→ **HOW TO COMPLETE THIS TASK**: From the records below, set down exactly the lines starting with the line that contains "Where should I click to: Open My" and going on through the line that contains "1738x2100 pixels.". Nothing else is wanted.

[[ SOURCE DATA, beginning ]]

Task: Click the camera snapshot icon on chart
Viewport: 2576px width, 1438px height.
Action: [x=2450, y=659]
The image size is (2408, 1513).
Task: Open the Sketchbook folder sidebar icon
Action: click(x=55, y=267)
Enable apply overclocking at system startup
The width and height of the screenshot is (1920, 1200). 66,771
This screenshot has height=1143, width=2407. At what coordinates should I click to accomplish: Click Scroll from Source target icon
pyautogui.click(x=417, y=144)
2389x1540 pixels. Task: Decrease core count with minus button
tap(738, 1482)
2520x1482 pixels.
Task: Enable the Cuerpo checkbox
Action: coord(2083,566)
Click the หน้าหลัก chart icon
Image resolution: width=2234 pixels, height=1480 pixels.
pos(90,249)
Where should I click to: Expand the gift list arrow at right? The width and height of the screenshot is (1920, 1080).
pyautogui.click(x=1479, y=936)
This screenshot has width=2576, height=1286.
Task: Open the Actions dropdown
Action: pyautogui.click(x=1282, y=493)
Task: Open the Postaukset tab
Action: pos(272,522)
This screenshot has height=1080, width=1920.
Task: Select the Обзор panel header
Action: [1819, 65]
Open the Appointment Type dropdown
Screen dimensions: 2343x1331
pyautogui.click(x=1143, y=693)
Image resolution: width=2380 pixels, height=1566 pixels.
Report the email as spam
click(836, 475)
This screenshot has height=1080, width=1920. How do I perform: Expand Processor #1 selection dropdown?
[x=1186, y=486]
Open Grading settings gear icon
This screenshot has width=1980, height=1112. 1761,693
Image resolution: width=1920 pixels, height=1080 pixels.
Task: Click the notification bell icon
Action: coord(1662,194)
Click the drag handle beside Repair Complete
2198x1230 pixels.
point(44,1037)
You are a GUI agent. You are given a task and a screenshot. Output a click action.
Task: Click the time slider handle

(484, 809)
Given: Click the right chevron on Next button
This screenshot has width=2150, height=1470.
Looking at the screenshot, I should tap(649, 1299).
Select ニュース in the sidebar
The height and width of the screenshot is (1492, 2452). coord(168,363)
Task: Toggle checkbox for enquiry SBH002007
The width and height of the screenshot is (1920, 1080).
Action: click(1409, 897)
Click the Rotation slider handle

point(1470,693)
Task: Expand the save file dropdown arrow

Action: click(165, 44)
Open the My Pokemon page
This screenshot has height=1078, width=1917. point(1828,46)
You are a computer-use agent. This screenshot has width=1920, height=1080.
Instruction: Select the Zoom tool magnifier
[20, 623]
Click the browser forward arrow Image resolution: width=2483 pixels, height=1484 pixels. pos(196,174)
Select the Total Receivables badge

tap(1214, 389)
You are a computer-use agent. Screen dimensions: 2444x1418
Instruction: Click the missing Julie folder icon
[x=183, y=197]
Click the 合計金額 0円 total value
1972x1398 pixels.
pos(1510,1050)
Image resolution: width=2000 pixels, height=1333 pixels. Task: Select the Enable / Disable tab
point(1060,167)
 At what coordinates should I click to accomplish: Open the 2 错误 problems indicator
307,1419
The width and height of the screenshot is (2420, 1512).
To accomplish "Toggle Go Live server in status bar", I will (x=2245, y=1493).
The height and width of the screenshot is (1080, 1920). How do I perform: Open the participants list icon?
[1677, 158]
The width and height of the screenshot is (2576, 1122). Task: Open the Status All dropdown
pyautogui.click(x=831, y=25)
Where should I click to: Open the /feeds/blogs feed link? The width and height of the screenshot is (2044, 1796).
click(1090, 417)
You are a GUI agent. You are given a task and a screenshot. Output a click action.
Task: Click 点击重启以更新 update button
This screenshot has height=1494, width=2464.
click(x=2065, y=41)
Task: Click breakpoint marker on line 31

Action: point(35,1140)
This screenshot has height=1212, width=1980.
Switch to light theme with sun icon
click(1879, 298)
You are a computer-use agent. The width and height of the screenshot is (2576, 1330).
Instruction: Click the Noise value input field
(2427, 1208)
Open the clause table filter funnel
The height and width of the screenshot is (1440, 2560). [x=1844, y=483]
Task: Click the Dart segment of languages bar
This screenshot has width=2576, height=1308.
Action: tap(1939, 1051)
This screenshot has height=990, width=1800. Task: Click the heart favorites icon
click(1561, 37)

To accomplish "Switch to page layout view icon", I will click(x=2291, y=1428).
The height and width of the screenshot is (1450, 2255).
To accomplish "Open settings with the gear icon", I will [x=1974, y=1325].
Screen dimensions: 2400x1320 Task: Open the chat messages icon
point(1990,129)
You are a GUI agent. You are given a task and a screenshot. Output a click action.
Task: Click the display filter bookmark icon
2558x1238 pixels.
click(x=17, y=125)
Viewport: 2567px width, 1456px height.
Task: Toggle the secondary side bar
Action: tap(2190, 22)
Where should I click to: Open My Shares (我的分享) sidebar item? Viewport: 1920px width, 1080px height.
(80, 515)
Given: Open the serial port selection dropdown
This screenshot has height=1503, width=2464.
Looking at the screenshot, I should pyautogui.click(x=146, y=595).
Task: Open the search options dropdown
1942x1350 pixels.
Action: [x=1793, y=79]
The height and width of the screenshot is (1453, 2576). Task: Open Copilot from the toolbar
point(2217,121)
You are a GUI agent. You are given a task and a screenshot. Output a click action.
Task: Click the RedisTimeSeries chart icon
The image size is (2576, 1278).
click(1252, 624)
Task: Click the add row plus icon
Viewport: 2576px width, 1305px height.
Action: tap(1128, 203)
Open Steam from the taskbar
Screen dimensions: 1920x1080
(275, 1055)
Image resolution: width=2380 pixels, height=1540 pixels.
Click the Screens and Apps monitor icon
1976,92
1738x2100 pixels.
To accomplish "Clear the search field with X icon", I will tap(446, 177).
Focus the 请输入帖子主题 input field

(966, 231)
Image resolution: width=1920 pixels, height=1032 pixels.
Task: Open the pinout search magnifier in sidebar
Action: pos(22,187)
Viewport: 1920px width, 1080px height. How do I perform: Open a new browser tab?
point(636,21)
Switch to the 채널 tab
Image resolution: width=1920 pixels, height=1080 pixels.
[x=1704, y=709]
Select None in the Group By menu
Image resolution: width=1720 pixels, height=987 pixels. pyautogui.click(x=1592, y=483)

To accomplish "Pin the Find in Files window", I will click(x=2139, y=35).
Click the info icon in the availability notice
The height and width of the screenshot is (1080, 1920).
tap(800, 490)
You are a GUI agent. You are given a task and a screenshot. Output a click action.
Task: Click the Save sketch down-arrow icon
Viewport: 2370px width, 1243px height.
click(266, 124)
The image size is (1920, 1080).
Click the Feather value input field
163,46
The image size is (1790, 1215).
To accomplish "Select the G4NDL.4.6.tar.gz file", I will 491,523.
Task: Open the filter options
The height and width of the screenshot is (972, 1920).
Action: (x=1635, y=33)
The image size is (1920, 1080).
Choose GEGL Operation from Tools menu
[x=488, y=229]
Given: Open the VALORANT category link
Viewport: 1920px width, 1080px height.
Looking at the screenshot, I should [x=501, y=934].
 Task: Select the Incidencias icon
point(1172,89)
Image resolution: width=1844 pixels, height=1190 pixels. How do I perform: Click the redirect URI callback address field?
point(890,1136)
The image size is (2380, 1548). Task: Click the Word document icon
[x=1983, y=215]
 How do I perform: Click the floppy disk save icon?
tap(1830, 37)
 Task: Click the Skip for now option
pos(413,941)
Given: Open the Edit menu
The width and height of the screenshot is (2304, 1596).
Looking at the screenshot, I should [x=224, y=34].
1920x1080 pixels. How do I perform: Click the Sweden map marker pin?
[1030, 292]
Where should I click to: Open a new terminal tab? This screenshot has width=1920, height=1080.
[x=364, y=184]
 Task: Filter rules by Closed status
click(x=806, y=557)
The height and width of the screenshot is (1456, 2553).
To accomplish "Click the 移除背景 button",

[[ SOURCE DATA, end ]]

→ **EXERCISE RESPONSE**:
Where should I click to: Open My Shares (我的分享) sidebar item? Viewport: 1920px width, 1080px height.
(80, 515)
Given: Open the serial port selection dropdown
This screenshot has height=1503, width=2464.
Looking at the screenshot, I should pyautogui.click(x=146, y=595).
Task: Open the search options dropdown
1942x1350 pixels.
Action: [x=1793, y=79]
The height and width of the screenshot is (1453, 2576). Task: Open Copilot from the toolbar
point(2217,121)
You are a GUI agent. You are given a task and a screenshot. Output a click action.
Task: Click the RedisTimeSeries chart icon
The image size is (2576, 1278).
click(1252, 624)
Task: Click the add row plus icon
Viewport: 2576px width, 1305px height.
Action: tap(1128, 203)
Open Steam from the taskbar
Screen dimensions: 1920x1080
(275, 1055)
Image resolution: width=2380 pixels, height=1540 pixels.
Click the Screens and Apps monitor icon
1976,92
1738x2100 pixels.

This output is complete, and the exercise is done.